それでもなんとか一仕事終えて、俺たちは二人で夕食をとることにした。掃除のほうは、ほとんど小鈴がやっていたので、自然と飯を作るのは俺の役割になっていた。
「しっかし、大牙の作るごはんはシンプルすぎるというか、ワンパターンだよね」
なんて言いながらも、小鈴のその声色に不満そうな様子はなく、もくもくと米と焼き肉を口に運んでいる。しかし仮面の前で食べ物が消える光景は、やっぱりどこか奇妙で慣れることができそうにない。
「悪いか。凝ったもんなんて作れねーんだよ」
俺の言葉の内容が伝わっているのかいないのか、小鈴は俺の反論におもしろそうに笑った。

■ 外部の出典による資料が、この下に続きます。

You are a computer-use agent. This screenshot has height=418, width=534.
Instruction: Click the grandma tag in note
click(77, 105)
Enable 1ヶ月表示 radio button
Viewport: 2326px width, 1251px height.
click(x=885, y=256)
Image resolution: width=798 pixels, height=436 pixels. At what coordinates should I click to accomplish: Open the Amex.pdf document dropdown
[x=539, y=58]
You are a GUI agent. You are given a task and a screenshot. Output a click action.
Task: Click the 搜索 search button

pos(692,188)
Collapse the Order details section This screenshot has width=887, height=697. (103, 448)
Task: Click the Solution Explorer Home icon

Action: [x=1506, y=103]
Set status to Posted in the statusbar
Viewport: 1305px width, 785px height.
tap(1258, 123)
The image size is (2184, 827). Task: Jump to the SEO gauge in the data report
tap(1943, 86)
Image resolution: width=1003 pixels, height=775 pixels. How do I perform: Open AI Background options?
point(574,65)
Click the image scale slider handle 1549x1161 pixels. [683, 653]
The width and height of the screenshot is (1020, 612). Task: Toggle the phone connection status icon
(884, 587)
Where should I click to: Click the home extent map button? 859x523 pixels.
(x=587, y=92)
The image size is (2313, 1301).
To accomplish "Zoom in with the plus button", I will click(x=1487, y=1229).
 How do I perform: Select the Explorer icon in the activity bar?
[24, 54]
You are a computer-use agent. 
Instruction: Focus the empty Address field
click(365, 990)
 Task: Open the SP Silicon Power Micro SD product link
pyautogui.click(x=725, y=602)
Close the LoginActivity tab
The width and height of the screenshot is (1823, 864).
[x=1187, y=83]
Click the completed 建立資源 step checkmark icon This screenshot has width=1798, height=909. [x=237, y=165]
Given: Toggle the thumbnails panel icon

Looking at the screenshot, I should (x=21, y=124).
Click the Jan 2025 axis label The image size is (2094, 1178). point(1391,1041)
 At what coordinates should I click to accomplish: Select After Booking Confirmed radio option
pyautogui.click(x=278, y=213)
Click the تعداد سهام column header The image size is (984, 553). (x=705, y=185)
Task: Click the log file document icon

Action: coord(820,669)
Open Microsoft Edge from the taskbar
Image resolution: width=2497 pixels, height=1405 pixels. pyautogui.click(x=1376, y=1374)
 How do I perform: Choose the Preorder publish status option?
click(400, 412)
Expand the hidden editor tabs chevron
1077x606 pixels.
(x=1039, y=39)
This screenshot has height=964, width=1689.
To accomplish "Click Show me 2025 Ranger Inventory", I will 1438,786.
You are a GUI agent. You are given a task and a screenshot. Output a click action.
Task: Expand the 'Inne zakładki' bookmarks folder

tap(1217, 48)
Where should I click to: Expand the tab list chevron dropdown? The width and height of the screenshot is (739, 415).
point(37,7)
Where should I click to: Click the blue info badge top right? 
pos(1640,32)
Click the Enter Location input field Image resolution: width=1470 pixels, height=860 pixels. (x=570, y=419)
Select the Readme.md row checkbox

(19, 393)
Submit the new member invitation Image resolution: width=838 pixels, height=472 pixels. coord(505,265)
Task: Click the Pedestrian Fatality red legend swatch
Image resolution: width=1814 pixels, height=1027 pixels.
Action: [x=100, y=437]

――もはや『あの時』と違って、俺たちは気楽に話しながら食事ができるまでに戻っていた。……というか、あの時だけが色々と重なって最悪の事態に転がっちまったというだけの話なのだが。
(本当、今思い返せば馬鹿らしいぜ)
神殿制度や〈渇き〉なんていう体質が嫌になったところで、こいつを遠ざける理由なんて一つもなかったはずなのに。どうしてわざわざあんなことをしでかしてしまったんだか。
「ねえ、大牙」
不意に、小鈴が食事を食べる手を止めて声をかけてきた。
「なんかさ、周りの人たちみんながみんな、私たちが『エンゲージじゃないか』って、くっつけようとしてきてるよね」
「……だな」
小鈴も同じようなことを考えていたらしい。というか「みんな」ということは、アル姐さん以外にも似たようなことを言われたのか。
「それでさ…………」
小鈴は言葉を途切れさせ、しばらく黙った。そして
「こうなったら本当のエンゲージ探し出して、決めつけてきた奴らに『ざまーみろ』って言ってやろう!」
なんてしょーもないことを言い放ったのだった。……が。
「でもまあ私はとにかく、あんたはエンゲージさえいれば〈渇き〉が無くなるかもしれないんでしょ? じゃあ早く探さなきゃ」
少しうつむいてそう続けた小鈴の声は、なぜか焦りのようなものを含んでいるように聞こえた。
だから俺は、
「バーカ。俺のことなのに、なにお前が焦ってるんだよ」
なにか無駄に小難しい方向に考えているのであろう小鈴の額を軽く小突いてやったのだった。
「……ごめん。一人で盛り上がりすぎたね」
「分かりゃいいんだよ。ったくお前も一人で突っ走りすぎだっての」
俺の言わんとしていることは一応届いた、らしい。
「――?」
小鈴の額から拳を引いた時、俺はその顔……というか仮面の変化に気付いた。
ごくわずかだが、その額に一筋のヒビが走っていたのだ。
(お、オイオイ、そんなに強く殴ってねーぞ?)
と、一瞬慌ててしまったが、よく考えたら日々の訓練や討伐なんかで仮面がもろくなっていたのかもしれない。それに姐さんいわく、あれは魔法じみた制約を生み出している面倒くさい仮面だ。万が一壊れても特に害は無いだろう。
「どうしたの、大牙?」
「いや、なんでもねえよ」
俺は適当にそうはぐらかすと、何事もなかったかのように食事を再開した。
それからは、本当にいつも通りの食事の時間だった。
小鈴がなにかしらの話を用意してくれて、俺はそれに簡単な相づちをうつ。俺がたまに話をすると、小鈴も内容が伝わらずとも大体の雰囲気を感じ取り、適切なリアクションを返してくれる。
夕食を終え、小鈴が自分の部屋へと帰っていくその瞬間まで――本当に久しぶりに、平凡で心地よい時間が流れていたのだった。